▶ PROBLEM TO SOLVE
Present the data once more in exactly its original form.

▶ DATA FOR ANALYSIS
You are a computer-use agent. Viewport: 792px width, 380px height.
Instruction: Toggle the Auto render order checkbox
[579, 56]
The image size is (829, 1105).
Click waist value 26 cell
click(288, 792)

▶ ANSWER BOX
You are a computer-use agent. Viewport: 792px width, 380px height.
Instruction: Toggle the Auto render order checkbox
[579, 56]
The image size is (829, 1105).
Click waist value 26 cell
click(288, 792)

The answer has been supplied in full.